Instruction |
Reproduce each of the following lines word for word, in the same order.

Source material |
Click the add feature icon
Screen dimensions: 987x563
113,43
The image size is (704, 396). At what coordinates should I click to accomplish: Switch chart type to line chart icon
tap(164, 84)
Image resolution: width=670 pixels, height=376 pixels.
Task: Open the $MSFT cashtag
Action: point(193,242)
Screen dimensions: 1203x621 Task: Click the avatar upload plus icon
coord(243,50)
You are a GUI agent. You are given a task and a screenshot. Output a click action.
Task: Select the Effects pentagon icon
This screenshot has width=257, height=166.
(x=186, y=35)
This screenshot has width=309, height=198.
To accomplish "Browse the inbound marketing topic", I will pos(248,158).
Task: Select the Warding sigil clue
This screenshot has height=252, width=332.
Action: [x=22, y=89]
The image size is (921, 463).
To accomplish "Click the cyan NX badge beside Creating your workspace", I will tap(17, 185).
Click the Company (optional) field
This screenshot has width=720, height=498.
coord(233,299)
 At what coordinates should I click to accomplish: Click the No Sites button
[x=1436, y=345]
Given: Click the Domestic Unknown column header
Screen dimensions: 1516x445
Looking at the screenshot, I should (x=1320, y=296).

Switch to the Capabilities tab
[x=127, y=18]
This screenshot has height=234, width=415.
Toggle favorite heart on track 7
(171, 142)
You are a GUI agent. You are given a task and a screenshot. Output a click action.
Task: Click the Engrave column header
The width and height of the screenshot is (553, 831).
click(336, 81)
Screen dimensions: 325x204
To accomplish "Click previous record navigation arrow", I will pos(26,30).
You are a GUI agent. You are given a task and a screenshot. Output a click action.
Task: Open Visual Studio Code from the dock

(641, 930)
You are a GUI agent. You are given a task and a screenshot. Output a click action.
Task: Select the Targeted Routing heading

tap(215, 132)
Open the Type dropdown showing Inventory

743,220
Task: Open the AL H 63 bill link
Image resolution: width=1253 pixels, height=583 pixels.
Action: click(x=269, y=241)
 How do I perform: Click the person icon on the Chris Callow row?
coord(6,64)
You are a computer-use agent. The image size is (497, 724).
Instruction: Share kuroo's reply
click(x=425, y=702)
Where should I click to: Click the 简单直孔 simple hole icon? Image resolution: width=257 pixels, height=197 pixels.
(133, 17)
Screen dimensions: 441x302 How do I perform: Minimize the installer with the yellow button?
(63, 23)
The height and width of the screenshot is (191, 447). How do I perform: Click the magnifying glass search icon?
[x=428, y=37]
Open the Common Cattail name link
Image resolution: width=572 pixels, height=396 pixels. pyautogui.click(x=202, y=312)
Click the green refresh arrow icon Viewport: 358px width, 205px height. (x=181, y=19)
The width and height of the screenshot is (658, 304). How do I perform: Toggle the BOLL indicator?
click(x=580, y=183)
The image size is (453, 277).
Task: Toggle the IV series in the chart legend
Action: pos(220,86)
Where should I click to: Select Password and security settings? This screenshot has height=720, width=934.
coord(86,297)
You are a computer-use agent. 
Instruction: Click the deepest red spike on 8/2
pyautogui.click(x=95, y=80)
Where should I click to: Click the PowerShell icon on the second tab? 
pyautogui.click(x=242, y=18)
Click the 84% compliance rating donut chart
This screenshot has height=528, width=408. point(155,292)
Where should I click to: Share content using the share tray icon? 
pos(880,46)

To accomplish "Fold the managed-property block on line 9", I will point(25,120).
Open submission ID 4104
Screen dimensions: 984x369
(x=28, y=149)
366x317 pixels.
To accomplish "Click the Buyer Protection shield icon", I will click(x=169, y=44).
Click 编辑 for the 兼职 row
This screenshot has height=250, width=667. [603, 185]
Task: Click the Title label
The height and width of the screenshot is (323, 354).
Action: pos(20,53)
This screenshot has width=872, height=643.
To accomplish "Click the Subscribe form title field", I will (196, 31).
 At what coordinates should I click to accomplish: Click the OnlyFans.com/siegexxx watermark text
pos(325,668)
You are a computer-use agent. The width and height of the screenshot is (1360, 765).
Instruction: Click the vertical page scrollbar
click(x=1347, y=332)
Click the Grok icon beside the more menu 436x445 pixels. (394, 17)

Written answer |
Click the add feature icon
Screen dimensions: 987x563
113,43
The image size is (704, 396). At what coordinates should I click to accomplish: Switch chart type to line chart icon
tap(164, 84)
Image resolution: width=670 pixels, height=376 pixels.
Task: Open the $MSFT cashtag
Action: point(193,242)
Screen dimensions: 1203x621 Task: Click the avatar upload plus icon
coord(243,50)
You are a GUI agent. You are given a task and a screenshot. Output a click action.
Task: Select the Effects pentagon icon
This screenshot has width=257, height=166.
(x=186, y=35)
This screenshot has width=309, height=198.
To accomplish "Browse the inbound marketing topic", I will pos(248,158).
Task: Select the Warding sigil clue
This screenshot has height=252, width=332.
Action: [x=22, y=89]
The image size is (921, 463).
To accomplish "Click the cyan NX badge beside Creating your workspace", I will tap(17, 185).
Click the Company (optional) field
This screenshot has width=720, height=498.
coord(233,299)
 At what coordinates should I click to accomplish: Click the No Sites button
[x=1436, y=345]
Given: Click the Domestic Unknown column header
Screen dimensions: 1516x445
Looking at the screenshot, I should (x=1320, y=296).

Switch to the Capabilities tab
[x=127, y=18]
This screenshot has height=234, width=415.
Toggle favorite heart on track 7
(171, 142)
You are a GUI agent. You are given a task and a screenshot. Output a click action.
Task: Click the Engrave column header
The width and height of the screenshot is (553, 831).
click(336, 81)
Screen dimensions: 325x204
To accomplish "Click previous record navigation arrow", I will pos(26,30).
You are a GUI agent. You are given a task and a screenshot. Output a click action.
Task: Open Visual Studio Code from the dock

(641, 930)
You are a GUI agent. You are given a task and a screenshot. Output a click action.
Task: Select the Targeted Routing heading

tap(215, 132)
Open the Type dropdown showing Inventory

743,220
Task: Open the AL H 63 bill link
Image resolution: width=1253 pixels, height=583 pixels.
Action: click(x=269, y=241)
 How do I perform: Click the person icon on the Chris Callow row?
coord(6,64)
You are a computer-use agent. The image size is (497, 724).
Instruction: Share kuroo's reply
click(x=425, y=702)
Where should I click to: Click the 简单直孔 simple hole icon? Image resolution: width=257 pixels, height=197 pixels.
(133, 17)
Screen dimensions: 441x302 How do I perform: Minimize the installer with the yellow button?
(63, 23)
The height and width of the screenshot is (191, 447). How do I perform: Click the magnifying glass search icon?
[x=428, y=37]
Open the Common Cattail name link
Image resolution: width=572 pixels, height=396 pixels. pyautogui.click(x=202, y=312)
Click the green refresh arrow icon Viewport: 358px width, 205px height. (x=181, y=19)
The width and height of the screenshot is (658, 304). How do I perform: Toggle the BOLL indicator?
click(x=580, y=183)
The image size is (453, 277).
Task: Toggle the IV series in the chart legend
Action: pos(220,86)
Where should I click to: Select Password and security settings? This screenshot has height=720, width=934.
coord(86,297)
You are a computer-use agent. 
Instruction: Click the deepest red spike on 8/2
pyautogui.click(x=95, y=80)
Where should I click to: Click the PowerShell icon on the second tab? 
pyautogui.click(x=242, y=18)
Click the 84% compliance rating donut chart
This screenshot has height=528, width=408. point(155,292)
Where should I click to: Share content using the share tray icon? 
pos(880,46)

To accomplish "Fold the managed-property block on line 9", I will point(25,120).
Open submission ID 4104
Screen dimensions: 984x369
(x=28, y=149)
366x317 pixels.
To accomplish "Click the Buyer Protection shield icon", I will click(x=169, y=44).
Click 编辑 for the 兼职 row
This screenshot has height=250, width=667. [603, 185]
Task: Click the Title label
The height and width of the screenshot is (323, 354).
Action: pos(20,53)
This screenshot has width=872, height=643.
To accomplish "Click the Subscribe form title field", I will (196, 31).
 At what coordinates should I click to accomplish: Click the OnlyFans.com/siegexxx watermark text
pos(325,668)
You are a computer-use agent. The width and height of the screenshot is (1360, 765).
Instruction: Click the vertical page scrollbar
click(x=1347, y=332)
Click the Grok icon beside the more menu 436x445 pixels. (394, 17)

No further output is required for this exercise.